### AIM OF THE TASK
Your task is to transcribe all of the data below exactly, omitting the images.

Segment Start: INPUT FOR THIS TASK

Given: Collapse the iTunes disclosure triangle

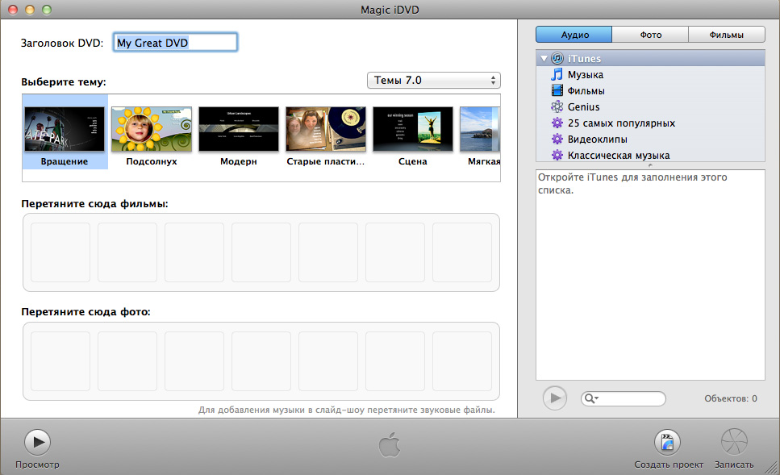Looking at the screenshot, I should [x=544, y=59].
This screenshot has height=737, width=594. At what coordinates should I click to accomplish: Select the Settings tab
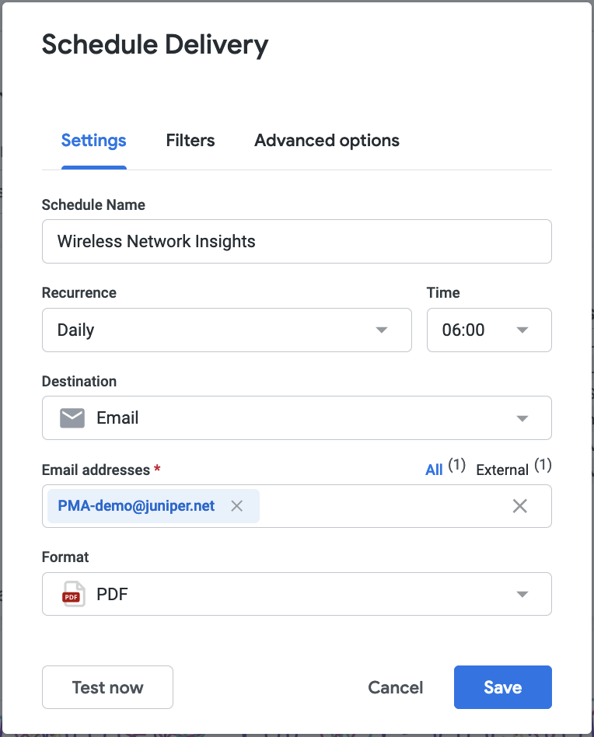click(x=93, y=141)
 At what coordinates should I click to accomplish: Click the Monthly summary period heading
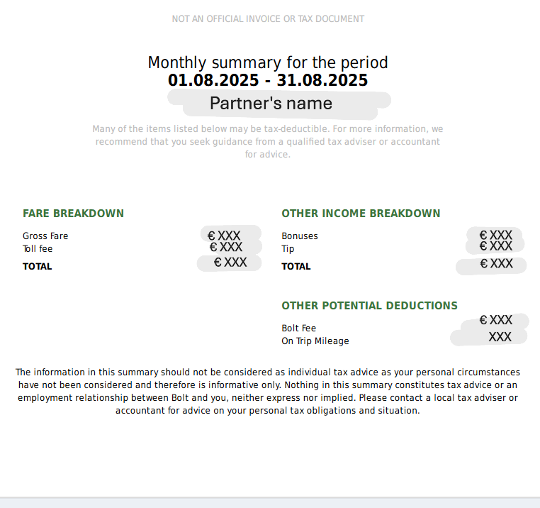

Segment End: INPUT FOR THIS TASK

### EXERCISE OUTPUT
Given: Collapse the iTunes disclosure triangle

Looking at the screenshot, I should [x=544, y=59].
This screenshot has height=737, width=594. At what coordinates should I click to accomplish: Select the Settings tab
click(x=93, y=141)
 At what coordinates should I click to accomplish: Click the Monthly summary period heading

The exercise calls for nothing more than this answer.